Chemistry is the science of progressive lying.

That's all there is to it.
>>
>>7769189
>it's literally a notational (and thus computational/analytical) efficiency
You've never studied anything remotely interesting if you think this is true.
Even taking babys first QM course it's pretty easy to see that there is some memery going on.
>>
>>7769189
>I've never heard of quaternions
>I've never done EE
>I've never done QM

Please, keep spouting your ignorance. I'm having a good laugh.
>>
>>7769189
Tfw I only work in the octonians :(
>>
>There are no numbers less than zero
>There are four operations: add, subtract, multiply, divide
>You can't divide all numbers evenly
>Negative numbers don't have square roots
>Parallel lines never cross

What you're taught in school is a particular case of a particular case [...] of a particular case. Nowhere in the study of mathematics will you be able to study what things really "are". You may think "well, abstract algebra is the foundation of modern mathematics", and that could be said about topology as well, but then you realize that they also are a particular case of some higher structures in category theory. Even then, you realize that piling abstractions over abstractions could possibly never reach an end. Set theory, for instance, is a very good tool but it's limited. Algebraic topology is brilliant too, but it's limited.
You must change your point of view! The duality in mathematical structures is what will make us make true discoveries in the future, and possibly will make us have better insights about mathematics. Duality is not necessarily symmetry. Symmetry is a particular case of duality. The mathematic of the last century is (soon?) to be erased by someone who will finally understand how structures are related. And moreover, why are there structures? Why do morphisms work so well in some cases and so bad in some others? There are so many questions to be answered. Questions which are asked in the wrong way, of course.

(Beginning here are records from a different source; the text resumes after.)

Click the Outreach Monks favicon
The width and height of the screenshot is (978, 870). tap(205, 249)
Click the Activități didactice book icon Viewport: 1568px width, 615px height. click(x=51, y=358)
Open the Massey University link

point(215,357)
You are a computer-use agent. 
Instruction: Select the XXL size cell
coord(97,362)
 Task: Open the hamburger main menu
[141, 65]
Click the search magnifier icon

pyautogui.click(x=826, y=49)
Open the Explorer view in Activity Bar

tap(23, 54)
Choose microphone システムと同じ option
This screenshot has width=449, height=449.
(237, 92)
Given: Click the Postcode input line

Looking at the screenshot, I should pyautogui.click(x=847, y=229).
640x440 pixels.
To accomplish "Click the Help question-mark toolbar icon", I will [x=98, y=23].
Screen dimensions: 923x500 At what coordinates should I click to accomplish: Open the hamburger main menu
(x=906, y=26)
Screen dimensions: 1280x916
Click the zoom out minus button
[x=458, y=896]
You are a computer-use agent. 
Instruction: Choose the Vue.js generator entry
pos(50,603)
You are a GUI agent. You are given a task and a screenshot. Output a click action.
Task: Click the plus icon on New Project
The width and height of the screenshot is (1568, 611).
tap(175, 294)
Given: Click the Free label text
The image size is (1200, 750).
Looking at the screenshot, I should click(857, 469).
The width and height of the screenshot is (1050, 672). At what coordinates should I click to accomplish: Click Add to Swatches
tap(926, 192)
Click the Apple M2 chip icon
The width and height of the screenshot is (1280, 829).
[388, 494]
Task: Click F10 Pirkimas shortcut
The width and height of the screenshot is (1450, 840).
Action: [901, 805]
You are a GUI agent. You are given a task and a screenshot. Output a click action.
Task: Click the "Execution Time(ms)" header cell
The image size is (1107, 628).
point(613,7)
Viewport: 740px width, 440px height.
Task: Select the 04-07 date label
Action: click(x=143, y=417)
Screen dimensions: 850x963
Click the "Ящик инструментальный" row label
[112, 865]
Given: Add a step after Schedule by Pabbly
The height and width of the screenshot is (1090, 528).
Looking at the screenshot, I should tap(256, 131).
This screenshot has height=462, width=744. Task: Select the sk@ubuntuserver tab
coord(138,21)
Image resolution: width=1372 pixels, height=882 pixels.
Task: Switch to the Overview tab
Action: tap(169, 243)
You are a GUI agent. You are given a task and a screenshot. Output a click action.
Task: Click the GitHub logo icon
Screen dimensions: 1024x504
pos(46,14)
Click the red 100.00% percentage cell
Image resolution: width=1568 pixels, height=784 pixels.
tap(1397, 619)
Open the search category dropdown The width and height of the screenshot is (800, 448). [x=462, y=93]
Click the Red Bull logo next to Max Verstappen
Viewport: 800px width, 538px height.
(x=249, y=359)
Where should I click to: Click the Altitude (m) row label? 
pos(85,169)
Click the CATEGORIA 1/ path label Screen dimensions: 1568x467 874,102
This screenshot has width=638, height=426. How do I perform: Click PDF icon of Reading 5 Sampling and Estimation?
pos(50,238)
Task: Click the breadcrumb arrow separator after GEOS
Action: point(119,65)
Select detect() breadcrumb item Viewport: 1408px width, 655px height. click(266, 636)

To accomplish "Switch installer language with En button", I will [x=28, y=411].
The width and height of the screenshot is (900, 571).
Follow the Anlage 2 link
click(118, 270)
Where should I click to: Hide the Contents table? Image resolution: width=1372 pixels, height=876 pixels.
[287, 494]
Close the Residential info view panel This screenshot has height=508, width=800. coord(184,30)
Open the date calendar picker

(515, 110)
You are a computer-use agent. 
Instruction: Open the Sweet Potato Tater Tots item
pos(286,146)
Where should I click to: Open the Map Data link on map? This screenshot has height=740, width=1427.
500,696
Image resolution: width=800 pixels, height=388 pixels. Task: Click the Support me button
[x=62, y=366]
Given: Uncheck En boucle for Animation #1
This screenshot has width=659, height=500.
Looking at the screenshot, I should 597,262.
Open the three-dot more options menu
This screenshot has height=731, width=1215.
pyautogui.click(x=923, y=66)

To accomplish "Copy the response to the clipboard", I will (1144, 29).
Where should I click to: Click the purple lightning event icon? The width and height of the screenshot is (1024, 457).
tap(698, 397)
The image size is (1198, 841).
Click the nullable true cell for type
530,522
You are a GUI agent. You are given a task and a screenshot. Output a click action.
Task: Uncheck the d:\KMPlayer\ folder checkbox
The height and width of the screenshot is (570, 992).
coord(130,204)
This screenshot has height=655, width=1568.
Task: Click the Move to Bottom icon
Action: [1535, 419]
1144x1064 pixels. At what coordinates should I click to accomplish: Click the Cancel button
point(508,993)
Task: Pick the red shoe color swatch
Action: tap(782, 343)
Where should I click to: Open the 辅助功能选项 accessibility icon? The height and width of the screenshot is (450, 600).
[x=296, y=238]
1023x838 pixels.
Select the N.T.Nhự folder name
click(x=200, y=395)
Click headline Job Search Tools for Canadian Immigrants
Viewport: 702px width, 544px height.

tl;dr bitch all you want about how maths are taught and wank over your pointless undergraduate definitions, you will never ever EVER understand mathematics. Fuck you.
>>
>>7769189
[math]\mathbb{C}[/math] is the algebraic closure of [math]\mathbb{R}[/math], which is the completion of [math]\mathbb{Q}[/math], which is the quotient field of [math]\mathbb{Z}[/math]. And [math]\mathbb{Z}[/math] is pretty damn special, which makes each of the above pretty special.
>>
>>7769393
>>7769413

Physicists believe they know why complex numbers are useful because they see some quite interesting applications in their study. Nothing could be further from the truth and you should feel very bad for your arrogance. I would love to tell you a little about closed fields but I figure you're not entitled to such a serious answer. After all, you're justifying the existence of a set of numbers just by saying "but it's useful in this complicated theory!" so yeah although your comments are entertaining and gave me a good laugh, I believe that your limited knowledge about math is preventing you from knowing more.
This is what you chose, stupid physicist, when you decided you'd be settled with understanding how nature works, blissfully unaware of the existence of much greater things. And for that reason I will always laugh at your lack of curiosity.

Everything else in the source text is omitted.